Wie um das zu illustrieren, kam eine Handvoll Volkswehr in unordentlichem Rückzug vorbei; sie riefen, die Preußen stünden auf beiden Flanken, die Gräben wären nichts als eine Falle.

»Was ist mit Dortu?« flüsterte Lenz Becker zu. »Und mit den anderen, die man in diesen Angriff gehetzt hat? Sie werden doch abgeschnitten, wenn sie’s nicht schon sind!«

Mieroslawski galoppierte nach Rastatt zurück, mit seinem Gefolge im Schlepptau. Beckers Gesicht bestand aus lauter dunklen, von dem borstigen Backenbart eingerahmten Falten. »Soll ich versuchen durchzubrechen?« schlug Lenz vor.

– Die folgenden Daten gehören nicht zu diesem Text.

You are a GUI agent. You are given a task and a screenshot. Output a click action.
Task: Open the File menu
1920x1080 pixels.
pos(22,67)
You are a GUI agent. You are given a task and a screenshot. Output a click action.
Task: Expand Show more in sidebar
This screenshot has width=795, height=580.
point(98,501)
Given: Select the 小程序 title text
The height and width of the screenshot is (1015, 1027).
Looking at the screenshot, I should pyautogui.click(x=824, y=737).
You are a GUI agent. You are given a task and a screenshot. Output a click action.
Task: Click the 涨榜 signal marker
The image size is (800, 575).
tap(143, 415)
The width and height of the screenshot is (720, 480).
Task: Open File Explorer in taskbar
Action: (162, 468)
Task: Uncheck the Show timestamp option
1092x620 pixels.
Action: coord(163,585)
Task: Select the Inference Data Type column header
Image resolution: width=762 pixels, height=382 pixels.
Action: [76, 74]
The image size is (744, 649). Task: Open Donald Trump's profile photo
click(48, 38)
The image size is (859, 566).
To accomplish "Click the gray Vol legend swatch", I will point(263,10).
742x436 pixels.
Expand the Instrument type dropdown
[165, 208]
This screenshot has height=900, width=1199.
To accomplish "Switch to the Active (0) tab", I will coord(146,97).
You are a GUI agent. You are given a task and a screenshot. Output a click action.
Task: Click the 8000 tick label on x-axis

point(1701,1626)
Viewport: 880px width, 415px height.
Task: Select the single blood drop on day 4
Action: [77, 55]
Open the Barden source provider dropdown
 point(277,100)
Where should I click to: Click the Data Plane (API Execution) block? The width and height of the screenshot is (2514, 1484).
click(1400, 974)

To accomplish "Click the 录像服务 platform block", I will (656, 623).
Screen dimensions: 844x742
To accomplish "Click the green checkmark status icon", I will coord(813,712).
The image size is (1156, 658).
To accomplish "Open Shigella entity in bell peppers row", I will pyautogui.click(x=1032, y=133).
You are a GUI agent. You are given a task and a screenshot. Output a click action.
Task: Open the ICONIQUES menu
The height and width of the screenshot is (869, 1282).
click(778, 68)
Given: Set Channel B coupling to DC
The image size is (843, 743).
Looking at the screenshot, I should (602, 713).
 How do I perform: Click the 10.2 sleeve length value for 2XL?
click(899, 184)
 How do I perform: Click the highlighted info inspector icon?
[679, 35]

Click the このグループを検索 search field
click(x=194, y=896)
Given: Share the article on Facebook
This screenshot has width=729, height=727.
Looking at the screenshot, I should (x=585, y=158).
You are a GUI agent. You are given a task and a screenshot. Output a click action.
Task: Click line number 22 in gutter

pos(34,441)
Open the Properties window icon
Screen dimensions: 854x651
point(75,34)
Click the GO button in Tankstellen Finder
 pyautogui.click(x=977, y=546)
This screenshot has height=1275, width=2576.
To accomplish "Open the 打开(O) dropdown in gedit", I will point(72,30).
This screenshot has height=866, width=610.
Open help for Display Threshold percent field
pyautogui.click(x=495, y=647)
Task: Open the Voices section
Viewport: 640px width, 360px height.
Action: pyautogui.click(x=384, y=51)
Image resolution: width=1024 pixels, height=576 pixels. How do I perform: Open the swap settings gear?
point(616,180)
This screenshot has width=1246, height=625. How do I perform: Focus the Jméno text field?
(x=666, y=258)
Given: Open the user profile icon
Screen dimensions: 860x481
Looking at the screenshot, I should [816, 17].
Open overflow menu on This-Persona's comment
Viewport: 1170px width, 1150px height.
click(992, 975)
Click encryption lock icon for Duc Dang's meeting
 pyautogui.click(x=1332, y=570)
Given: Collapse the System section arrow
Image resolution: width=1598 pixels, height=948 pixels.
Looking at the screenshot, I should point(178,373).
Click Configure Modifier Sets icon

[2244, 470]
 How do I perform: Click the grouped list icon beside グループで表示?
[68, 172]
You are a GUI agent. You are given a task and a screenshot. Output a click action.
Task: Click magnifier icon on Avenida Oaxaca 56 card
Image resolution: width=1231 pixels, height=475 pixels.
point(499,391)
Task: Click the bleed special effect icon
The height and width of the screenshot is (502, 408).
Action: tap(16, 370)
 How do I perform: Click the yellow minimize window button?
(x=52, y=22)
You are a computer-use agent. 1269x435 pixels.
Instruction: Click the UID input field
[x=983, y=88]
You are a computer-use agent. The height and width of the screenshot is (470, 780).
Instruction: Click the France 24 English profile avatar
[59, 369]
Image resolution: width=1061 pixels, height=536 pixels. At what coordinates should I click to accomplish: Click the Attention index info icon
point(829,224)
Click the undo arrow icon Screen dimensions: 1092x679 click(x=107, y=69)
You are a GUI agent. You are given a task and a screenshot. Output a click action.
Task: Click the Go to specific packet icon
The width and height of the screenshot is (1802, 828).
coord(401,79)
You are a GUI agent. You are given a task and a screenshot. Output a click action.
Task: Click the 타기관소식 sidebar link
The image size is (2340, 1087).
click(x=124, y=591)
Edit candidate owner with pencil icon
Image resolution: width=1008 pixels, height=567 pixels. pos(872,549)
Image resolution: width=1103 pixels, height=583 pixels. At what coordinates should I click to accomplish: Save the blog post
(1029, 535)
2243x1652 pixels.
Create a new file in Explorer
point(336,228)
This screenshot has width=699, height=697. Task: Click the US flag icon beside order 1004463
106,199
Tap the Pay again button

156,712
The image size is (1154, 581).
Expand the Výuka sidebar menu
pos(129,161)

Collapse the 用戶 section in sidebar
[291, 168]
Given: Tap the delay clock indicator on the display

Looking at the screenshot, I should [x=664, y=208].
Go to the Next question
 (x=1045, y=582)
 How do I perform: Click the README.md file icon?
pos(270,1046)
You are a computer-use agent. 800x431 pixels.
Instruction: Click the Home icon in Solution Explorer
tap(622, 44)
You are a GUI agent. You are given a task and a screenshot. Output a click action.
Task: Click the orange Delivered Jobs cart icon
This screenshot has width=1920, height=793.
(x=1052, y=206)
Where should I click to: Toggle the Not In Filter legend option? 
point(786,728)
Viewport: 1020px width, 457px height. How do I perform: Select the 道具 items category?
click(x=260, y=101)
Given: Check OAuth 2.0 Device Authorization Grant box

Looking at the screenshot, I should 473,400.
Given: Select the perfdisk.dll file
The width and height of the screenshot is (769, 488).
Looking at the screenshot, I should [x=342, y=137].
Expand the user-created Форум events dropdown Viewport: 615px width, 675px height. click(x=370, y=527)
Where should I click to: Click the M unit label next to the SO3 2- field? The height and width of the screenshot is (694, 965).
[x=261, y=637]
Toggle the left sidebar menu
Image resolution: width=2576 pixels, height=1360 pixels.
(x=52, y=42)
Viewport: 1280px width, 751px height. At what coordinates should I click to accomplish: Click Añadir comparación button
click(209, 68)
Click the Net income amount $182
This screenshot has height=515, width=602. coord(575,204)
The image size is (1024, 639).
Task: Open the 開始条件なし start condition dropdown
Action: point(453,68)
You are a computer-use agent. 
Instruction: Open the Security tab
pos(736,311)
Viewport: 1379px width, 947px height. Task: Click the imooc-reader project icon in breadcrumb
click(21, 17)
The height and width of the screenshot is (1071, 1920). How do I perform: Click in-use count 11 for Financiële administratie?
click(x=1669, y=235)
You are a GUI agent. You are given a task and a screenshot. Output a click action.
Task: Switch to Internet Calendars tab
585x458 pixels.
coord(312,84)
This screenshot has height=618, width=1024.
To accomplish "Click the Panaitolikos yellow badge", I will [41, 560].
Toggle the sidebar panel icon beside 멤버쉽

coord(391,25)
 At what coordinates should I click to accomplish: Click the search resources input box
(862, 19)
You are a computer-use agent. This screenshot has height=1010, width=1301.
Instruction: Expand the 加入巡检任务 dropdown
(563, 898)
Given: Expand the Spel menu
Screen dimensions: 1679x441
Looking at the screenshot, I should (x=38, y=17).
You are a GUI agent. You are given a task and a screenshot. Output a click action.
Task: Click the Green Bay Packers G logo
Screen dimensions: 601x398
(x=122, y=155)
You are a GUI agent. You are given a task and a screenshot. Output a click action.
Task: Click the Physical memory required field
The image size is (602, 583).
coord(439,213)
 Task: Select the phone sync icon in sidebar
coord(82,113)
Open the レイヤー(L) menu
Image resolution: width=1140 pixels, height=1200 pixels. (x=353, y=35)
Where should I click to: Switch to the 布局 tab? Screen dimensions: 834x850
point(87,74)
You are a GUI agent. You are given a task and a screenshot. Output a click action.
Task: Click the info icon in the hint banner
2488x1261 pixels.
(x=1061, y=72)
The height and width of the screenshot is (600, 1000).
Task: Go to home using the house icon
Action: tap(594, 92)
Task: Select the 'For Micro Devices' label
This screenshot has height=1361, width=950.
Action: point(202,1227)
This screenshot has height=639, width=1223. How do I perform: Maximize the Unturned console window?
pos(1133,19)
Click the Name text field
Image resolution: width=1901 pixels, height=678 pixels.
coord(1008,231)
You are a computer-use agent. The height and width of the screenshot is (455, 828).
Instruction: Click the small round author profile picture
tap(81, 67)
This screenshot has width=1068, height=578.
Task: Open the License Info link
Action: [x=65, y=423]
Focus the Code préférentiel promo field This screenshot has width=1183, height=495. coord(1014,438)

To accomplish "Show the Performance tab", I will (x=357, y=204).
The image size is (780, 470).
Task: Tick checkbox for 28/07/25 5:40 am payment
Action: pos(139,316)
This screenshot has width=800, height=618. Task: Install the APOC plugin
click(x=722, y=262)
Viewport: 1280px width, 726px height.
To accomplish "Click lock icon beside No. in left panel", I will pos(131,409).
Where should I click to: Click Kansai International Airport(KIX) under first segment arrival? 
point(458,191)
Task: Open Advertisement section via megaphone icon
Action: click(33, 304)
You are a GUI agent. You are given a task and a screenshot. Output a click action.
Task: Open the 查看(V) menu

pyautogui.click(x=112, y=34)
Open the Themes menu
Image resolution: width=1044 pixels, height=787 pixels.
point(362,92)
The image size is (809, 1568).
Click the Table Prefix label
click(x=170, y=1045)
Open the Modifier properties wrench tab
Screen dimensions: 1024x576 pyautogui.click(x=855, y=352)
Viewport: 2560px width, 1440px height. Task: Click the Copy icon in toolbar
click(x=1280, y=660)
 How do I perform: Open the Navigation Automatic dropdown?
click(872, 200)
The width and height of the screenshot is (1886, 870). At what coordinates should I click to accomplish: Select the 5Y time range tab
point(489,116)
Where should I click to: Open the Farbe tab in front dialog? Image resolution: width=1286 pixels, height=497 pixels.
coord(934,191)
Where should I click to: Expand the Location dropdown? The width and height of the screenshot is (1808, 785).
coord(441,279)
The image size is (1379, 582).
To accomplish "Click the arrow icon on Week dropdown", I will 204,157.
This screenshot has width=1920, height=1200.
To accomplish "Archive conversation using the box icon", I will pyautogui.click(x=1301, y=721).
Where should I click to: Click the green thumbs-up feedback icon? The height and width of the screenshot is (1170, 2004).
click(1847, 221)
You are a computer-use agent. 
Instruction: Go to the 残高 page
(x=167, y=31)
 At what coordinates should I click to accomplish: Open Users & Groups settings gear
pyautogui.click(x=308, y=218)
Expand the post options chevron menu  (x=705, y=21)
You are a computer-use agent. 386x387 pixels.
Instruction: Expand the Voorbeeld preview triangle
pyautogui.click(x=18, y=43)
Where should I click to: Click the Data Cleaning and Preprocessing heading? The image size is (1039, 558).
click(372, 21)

Becker schüttelte den Kopf. »Das machen wir schon.«

Lenz bemerkte, dass die Meldereiter ihr Würfelspiel abbrachen und sich eilig zu ihren Pferden begaben.

»Um Ihnen die Wahrheit zu sagen«, ließ sich Becker vernehmen, »es ist nicht einmal unser Abschnitt, der mir die größten Sorgen macht.«

Die Bretterhütte wurde in aller Hast geräumt; ein Volkswehrmann warf alle möglichen Papiere in ein kleines Feuer, das mehr Rauch als Flammen entwickelte.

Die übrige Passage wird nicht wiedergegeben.